Acids and salts are also found in substantially elevated levels in dilbit. But both substances are “not corrosive under pipeline conditions,” according to Natural Resources Canada, whose researchers have studied the corrosiveness of different oils. Acids need temperatures above 200 Celsius for corrosion to occur, the government said in a statement.

One area of concern remains sediments – little bits of sand that are embedded in oil. Industry measures these in pounds per 1,000 barrels. Conventional oil might measure 30 to 50 pounds per 1,000 barrels. Scott Bieber, a marketing manager with oil field services giant Baker Hughes Inc., has seen oil sands bitumen hit 500.
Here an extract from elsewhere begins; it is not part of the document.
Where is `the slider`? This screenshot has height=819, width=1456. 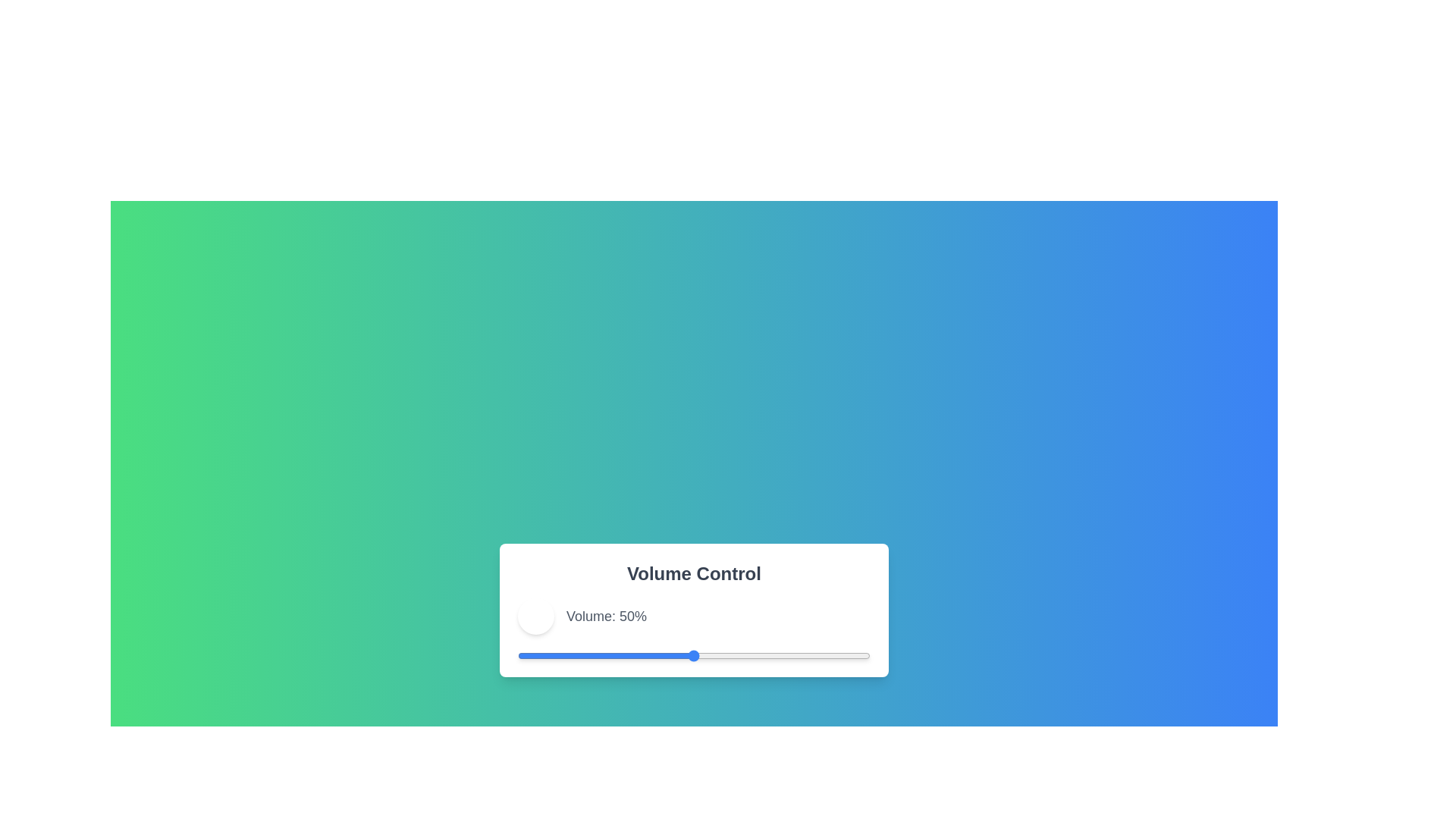
the slider is located at coordinates (736, 654).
Sediments can contribute to corrosion in pipelines – and they have become a significant menace in refineries, where they have proven difficult to remove and help foul wastewater, Mr. Bieber said.

And environmental critics say that with the expansion in the oil sands, more study needs to be done of the effects dilbit has on pipelines. In particular, the thickness of oil sands crude – it’s far more viscous than conventional oil – creates friction inside pipelines that creates higher temperatures.

With Keystone XL, TransCanada has predicted temperatures as high as 55 Celsius. That remains far from the heat in a refinery, but higher temperatures do speed corrosion, and Anthony Swift, an energy analyst with the National Resources Defense Council, said governments both in Canada and the U.S. should take notice.

“There’s enough information out there about [the risks of] this stuff that merits a study,” he said. “The government should be protecting the public, and it’s a huge concern when they turn a blind eye to a potential danger.”